(Stored data entries)

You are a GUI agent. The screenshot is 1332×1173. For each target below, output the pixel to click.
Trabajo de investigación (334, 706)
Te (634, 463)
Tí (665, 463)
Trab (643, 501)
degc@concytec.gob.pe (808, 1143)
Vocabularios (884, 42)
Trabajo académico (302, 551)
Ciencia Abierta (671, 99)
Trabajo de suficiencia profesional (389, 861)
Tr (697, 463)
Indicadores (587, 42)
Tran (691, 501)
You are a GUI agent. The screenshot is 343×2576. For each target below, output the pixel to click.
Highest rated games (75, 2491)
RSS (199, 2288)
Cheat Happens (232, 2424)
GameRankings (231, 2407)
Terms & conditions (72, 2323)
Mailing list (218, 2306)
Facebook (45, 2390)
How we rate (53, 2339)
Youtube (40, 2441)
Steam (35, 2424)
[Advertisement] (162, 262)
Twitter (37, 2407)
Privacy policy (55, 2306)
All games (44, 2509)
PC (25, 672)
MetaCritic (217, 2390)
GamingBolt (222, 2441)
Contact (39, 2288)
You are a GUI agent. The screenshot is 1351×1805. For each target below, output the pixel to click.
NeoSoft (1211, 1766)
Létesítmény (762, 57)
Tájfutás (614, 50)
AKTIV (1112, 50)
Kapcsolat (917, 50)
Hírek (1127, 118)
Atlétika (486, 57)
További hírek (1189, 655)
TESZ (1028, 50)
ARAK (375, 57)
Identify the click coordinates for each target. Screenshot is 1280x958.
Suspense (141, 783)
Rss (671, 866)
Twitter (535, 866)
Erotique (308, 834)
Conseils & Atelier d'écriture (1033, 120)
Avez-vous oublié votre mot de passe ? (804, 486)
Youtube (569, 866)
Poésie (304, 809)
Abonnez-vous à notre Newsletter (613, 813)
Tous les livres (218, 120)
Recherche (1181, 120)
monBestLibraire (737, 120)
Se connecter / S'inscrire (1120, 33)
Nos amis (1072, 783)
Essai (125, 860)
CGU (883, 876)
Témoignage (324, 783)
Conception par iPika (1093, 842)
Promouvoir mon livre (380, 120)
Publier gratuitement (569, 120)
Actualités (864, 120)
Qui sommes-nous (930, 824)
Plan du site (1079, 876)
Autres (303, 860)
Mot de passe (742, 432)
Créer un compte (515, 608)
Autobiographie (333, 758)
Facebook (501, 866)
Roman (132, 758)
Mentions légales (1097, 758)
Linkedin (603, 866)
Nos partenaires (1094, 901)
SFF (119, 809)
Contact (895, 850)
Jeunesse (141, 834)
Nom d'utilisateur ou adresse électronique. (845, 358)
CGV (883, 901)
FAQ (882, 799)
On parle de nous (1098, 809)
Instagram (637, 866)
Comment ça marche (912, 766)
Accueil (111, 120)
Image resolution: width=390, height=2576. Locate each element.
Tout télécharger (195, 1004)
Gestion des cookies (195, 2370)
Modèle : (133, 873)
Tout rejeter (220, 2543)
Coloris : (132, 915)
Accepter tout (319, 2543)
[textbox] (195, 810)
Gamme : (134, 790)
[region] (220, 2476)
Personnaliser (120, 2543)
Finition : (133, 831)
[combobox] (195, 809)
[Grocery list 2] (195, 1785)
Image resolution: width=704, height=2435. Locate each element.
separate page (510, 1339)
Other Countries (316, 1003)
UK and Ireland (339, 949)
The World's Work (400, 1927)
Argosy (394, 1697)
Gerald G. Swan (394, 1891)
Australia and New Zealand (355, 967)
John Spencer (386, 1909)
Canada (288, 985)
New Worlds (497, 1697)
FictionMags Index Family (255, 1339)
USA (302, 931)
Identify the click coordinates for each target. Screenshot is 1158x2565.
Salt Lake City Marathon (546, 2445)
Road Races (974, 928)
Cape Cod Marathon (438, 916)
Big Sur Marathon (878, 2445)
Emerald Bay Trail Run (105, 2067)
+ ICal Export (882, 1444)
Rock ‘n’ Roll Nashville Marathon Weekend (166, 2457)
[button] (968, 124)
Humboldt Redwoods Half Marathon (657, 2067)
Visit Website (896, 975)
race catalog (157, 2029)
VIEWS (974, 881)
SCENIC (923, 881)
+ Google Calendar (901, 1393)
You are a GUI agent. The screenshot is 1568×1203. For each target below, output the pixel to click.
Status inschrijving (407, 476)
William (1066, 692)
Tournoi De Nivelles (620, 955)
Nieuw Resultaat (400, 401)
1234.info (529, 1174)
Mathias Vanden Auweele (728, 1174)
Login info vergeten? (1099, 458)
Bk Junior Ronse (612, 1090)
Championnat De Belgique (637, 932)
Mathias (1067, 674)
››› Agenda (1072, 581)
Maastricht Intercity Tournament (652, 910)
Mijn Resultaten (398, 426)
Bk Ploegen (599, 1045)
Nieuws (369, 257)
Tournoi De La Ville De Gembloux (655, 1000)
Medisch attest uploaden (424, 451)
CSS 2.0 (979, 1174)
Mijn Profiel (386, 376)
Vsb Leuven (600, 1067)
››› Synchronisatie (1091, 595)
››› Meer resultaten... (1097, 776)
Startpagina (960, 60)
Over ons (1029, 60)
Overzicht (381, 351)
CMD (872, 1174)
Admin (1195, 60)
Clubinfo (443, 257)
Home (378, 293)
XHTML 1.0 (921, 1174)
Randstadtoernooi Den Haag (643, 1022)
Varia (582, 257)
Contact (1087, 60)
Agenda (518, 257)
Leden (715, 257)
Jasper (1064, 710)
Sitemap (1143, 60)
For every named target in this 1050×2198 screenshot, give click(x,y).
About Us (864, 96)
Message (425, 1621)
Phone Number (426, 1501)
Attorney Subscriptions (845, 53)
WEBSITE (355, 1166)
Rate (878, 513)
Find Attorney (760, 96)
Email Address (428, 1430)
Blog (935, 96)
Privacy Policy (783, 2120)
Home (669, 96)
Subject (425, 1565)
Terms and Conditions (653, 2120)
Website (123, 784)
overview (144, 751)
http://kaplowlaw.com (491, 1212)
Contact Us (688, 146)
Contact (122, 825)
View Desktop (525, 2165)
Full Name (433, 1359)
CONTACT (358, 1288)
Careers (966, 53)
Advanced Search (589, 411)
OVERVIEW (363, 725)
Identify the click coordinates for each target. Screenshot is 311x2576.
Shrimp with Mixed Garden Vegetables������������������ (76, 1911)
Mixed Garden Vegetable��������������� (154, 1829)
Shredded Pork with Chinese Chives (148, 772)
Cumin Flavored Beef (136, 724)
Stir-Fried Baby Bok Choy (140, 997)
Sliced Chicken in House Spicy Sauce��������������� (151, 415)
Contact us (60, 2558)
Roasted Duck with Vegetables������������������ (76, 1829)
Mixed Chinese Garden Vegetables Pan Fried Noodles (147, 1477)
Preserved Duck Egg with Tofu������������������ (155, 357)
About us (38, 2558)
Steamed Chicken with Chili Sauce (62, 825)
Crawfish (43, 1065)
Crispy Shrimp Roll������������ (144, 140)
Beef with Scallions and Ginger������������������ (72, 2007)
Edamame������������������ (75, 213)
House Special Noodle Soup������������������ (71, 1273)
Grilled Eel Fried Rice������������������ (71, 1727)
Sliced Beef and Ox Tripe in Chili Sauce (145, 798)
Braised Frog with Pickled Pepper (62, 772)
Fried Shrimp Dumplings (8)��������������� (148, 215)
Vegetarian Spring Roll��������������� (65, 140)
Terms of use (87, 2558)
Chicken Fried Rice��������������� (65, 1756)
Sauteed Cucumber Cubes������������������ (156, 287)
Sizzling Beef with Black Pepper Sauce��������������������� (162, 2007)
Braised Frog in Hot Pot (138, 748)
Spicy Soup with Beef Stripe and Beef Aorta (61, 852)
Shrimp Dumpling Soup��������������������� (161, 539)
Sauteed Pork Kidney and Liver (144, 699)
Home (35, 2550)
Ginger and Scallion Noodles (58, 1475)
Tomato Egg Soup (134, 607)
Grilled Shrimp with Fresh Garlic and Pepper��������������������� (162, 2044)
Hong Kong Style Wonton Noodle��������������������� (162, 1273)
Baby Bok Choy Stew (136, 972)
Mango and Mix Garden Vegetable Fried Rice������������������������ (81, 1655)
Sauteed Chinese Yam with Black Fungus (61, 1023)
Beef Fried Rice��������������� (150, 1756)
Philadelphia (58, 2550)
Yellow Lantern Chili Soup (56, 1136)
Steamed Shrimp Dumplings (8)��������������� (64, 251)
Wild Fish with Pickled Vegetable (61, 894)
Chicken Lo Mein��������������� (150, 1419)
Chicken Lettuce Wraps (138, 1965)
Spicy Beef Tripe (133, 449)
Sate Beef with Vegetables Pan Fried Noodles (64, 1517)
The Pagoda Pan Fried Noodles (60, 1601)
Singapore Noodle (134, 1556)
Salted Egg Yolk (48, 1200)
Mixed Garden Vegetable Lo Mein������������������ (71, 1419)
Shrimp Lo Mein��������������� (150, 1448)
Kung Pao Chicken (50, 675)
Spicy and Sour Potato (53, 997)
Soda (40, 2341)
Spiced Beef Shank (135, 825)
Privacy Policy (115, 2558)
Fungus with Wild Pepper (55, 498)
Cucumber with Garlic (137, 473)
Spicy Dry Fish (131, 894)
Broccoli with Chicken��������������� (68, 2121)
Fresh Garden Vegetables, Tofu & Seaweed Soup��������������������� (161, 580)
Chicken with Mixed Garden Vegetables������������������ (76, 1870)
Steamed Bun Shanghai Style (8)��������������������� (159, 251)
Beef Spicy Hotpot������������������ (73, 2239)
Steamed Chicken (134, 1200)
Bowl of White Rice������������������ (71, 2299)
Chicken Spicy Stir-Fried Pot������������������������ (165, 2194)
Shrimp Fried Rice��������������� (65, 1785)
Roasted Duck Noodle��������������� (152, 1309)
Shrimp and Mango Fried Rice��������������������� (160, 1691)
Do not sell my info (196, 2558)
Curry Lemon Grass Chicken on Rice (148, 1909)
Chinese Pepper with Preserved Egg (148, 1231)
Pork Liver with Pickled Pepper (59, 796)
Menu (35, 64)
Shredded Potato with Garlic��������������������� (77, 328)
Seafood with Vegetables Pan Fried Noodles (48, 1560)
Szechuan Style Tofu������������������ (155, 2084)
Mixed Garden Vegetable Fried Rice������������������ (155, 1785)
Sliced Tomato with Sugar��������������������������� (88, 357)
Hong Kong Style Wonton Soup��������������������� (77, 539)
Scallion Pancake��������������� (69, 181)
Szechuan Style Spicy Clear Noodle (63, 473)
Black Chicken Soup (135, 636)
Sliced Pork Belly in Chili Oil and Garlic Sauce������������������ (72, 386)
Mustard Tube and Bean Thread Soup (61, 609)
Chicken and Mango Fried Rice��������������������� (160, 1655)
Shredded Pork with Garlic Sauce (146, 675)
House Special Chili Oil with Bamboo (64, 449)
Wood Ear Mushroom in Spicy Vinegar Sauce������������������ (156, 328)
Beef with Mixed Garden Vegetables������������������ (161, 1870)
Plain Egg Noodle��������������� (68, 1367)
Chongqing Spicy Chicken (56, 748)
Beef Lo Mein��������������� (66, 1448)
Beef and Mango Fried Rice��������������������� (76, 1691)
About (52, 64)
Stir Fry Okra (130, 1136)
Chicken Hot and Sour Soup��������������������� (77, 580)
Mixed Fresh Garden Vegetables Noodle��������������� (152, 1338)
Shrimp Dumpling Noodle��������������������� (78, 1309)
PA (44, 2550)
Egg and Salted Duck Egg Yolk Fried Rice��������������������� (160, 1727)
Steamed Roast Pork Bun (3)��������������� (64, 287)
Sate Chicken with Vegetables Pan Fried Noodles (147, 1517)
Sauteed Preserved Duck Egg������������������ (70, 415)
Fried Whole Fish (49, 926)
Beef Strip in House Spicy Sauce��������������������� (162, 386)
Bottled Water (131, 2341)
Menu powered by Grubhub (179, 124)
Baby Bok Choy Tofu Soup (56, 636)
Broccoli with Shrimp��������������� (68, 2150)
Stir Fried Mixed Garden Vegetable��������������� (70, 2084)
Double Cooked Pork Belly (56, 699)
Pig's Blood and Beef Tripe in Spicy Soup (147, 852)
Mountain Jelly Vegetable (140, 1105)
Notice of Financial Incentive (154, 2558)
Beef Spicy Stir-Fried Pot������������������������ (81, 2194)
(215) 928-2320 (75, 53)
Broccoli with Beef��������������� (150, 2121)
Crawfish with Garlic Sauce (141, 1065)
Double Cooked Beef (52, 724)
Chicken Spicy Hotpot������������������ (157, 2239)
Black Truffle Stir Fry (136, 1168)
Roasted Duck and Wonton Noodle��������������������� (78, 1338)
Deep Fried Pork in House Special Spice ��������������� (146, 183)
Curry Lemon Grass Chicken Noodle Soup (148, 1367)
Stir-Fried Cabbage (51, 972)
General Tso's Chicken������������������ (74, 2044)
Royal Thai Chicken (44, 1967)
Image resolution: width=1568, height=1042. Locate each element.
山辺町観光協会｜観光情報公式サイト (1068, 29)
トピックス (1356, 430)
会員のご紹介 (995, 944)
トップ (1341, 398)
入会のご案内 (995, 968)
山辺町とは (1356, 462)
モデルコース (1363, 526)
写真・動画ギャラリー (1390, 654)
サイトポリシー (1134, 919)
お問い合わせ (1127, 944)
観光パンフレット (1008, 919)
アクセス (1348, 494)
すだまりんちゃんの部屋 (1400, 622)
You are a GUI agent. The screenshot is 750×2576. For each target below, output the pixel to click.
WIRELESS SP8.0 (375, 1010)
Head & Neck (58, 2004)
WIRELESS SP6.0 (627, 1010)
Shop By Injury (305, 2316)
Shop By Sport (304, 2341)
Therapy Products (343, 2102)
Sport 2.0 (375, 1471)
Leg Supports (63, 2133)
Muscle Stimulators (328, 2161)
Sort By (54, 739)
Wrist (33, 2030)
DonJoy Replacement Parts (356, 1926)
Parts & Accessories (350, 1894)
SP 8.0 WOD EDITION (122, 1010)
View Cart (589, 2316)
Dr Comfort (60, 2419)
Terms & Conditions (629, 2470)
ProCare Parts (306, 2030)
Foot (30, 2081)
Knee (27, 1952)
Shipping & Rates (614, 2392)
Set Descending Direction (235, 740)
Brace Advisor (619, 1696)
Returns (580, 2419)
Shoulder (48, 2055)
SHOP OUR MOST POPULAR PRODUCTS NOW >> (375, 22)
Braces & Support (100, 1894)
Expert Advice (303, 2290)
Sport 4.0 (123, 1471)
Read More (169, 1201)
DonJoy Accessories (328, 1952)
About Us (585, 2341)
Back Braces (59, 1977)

GIVEN REQUEST ::
In the stretch from the start of the records through the line that contains "Tous les livres (218, 120)", rename "GUI agent" to "screen assistant" everywhere it appears, and give those lines again with nothing else changed.

ANSWER FOR THE TASK ::
You are a screen assistant. The screenshot is 1332×1173. For each target below, output the pixel to click.
Trabajo de investigación (334, 706)
Te (634, 463)
Tí (665, 463)
Trab (643, 501)
degc@concytec.gob.pe (808, 1143)
Vocabularios (884, 42)
Trabajo académico (302, 551)
Ciencia Abierta (671, 99)
Trabajo de suficiencia profesional (389, 861)
Tr (697, 463)
Indicadores (587, 42)
Tran (691, 501)
You are a screen assistant. The screenshot is 343×2576. For each target below, output the pixel to click.
Highest rated games (75, 2491)
RSS (199, 2288)
Cheat Happens (232, 2424)
GameRankings (231, 2407)
Terms & conditions (72, 2323)
Mailing list (218, 2306)
Facebook (45, 2390)
How we rate (53, 2339)
Youtube (40, 2441)
Steam (35, 2424)
[Advertisement] (162, 262)
Twitter (37, 2407)
Privacy policy (55, 2306)
All games (44, 2509)
PC (25, 672)
MetaCritic (217, 2390)
GamingBolt (222, 2441)
Contact (39, 2288)
You are a screen assistant. The screenshot is 1351×1805. For each target below, output the pixel to click.
NeoSoft (1211, 1766)
Létesítmény (762, 57)
Tájfutás (614, 50)
AKTIV (1112, 50)
Kapcsolat (917, 50)
Hírek (1127, 118)
Atlétika (486, 57)
További hírek (1189, 655)
TESZ (1028, 50)
ARAK (375, 57)
Identify the click coordinates for each target. Screenshot is 1280x958.
Suspense (141, 783)
Rss (671, 866)
Twitter (535, 866)
Erotique (308, 834)
Conseils & Atelier d'écriture (1033, 120)
Avez-vous oublié votre mot de passe ? (804, 486)
Youtube (569, 866)
Poésie (304, 809)
Abonnez-vous à notre Newsletter (613, 813)
Tous les livres (218, 120)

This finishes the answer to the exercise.